PFC

PFC stands for Power Factor Correction. 

Rethink Electricity recognizes this energy saving solution as being an essential part of DMS – Demand Management Scheme.

For end users such as manufacturers, commercial buildings or mines, the cost of poor power quality, and subsequently poor power factor, can include increased tariffs on electrical bills, poor equipment performance, equipment failure or potential loss of production.

Improving electrical system performance and lower operating costs. With both demand tariffs and operating costs, now is the time to consider the efficiency of your electrical distribution system.

A poor quality and unstable power supply can have serious effects on your business operations, causing a range of technical problems, damage to sensitive equipment, increased operating costs or restricted capacity to expand. To mitigate these issues, considering Power Factor Correction should be a critical part of you’re Demand Management Scheme. 

Present issues surrounding escalating production costs, energy efficiency and a growing trend of electricity supply companies introducing kVA - based maximum demand charges, are driving companies to re-think how they optimise their electricity supply and distribution infrastructure. 

Power quality equipment and solutions are increasingly being considered to alleviate technical problems associated with poor power quality, reduce kVA demand charges and avoid capital outlay when looking to increase capacity (amps). 

To mitigate these issues, considering Power Factor Correction PFC should be a critical part of your energy management strategy moving forward for any medium to large consumer of power.

What is power factor?

Power factor is a measure of how efficiently electrical power is being consumed on site. The way a business manages their power and electrical infrastructure is therefore incredibly important, as poor power factor can have a number of financial or operational implications.

While a power factor of 1 (or unity) is ideal, in most cases it is not economically viable as compensation is not a linear function. Though largely dependent on connection agreements, it is widely accepted that a power factor of 0.95 or higher is considered to be an efficient use of power, while power factor lower than 0.9 risks breaching agreements and can lead to higher than necessary kVA demands and subsequent higher electricity bill charges.

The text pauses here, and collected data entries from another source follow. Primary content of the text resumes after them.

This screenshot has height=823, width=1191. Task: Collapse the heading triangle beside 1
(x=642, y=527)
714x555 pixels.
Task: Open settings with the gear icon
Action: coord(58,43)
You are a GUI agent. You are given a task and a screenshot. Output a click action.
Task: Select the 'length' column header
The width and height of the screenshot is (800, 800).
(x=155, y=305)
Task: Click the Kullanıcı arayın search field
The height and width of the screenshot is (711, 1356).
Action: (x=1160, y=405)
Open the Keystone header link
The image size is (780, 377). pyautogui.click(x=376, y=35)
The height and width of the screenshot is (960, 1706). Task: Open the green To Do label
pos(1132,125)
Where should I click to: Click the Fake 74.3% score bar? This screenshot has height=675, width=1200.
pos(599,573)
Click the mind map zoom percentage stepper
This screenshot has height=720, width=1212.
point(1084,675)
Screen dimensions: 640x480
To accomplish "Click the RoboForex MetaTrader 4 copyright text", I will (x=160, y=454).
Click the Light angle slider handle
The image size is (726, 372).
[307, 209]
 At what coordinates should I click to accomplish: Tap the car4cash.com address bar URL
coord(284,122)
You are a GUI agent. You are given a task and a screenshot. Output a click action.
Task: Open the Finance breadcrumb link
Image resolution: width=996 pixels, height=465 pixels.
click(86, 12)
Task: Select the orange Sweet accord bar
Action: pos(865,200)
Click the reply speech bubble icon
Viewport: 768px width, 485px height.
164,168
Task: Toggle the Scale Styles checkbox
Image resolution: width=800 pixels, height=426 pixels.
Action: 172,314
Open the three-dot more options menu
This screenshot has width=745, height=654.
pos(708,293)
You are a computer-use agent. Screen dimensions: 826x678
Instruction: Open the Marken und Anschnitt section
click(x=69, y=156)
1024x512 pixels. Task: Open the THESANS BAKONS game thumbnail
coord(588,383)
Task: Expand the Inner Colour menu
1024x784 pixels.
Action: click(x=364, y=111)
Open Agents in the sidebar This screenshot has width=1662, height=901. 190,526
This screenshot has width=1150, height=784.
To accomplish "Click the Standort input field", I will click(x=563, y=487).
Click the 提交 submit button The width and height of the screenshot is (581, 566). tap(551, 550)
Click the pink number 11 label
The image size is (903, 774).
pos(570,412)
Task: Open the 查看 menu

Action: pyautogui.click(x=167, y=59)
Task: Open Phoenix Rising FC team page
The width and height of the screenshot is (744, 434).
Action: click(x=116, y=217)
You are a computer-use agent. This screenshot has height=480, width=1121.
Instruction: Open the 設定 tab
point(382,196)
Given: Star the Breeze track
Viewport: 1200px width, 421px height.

Power factor is affected particularly by the electric motors in long walls, conveyors, ventilation fans, coal preparation plants and refrigeration etc., all of which use large amounts of energy and require large amounts of reactive power to support the network.

Benefits of installing Power Factor Correction systems

There are a number of positive benefits associated with installing PFC equipment and solutions, as outlined below.

• Tariff savings (avoiding penalties)

Reduces costs where tariffs are related to KVA maximum demand, with poor power factor, you will pay more for your electricity supply as you are subject to KVA maximum demand charges. These charges can often be a large percentage of an electricity bill, with some as high as 25-40% of a total electricity bill.

• Capital avoidance

Reduce the loading of supply transformers, switchboards and cables and as a result release capacity in your electrical infrastructure and plant without expanding supply infrastructure, thereby avoiding or deferring capital outlay on upgrading or purchasing new equipment to increase your electrical capacity.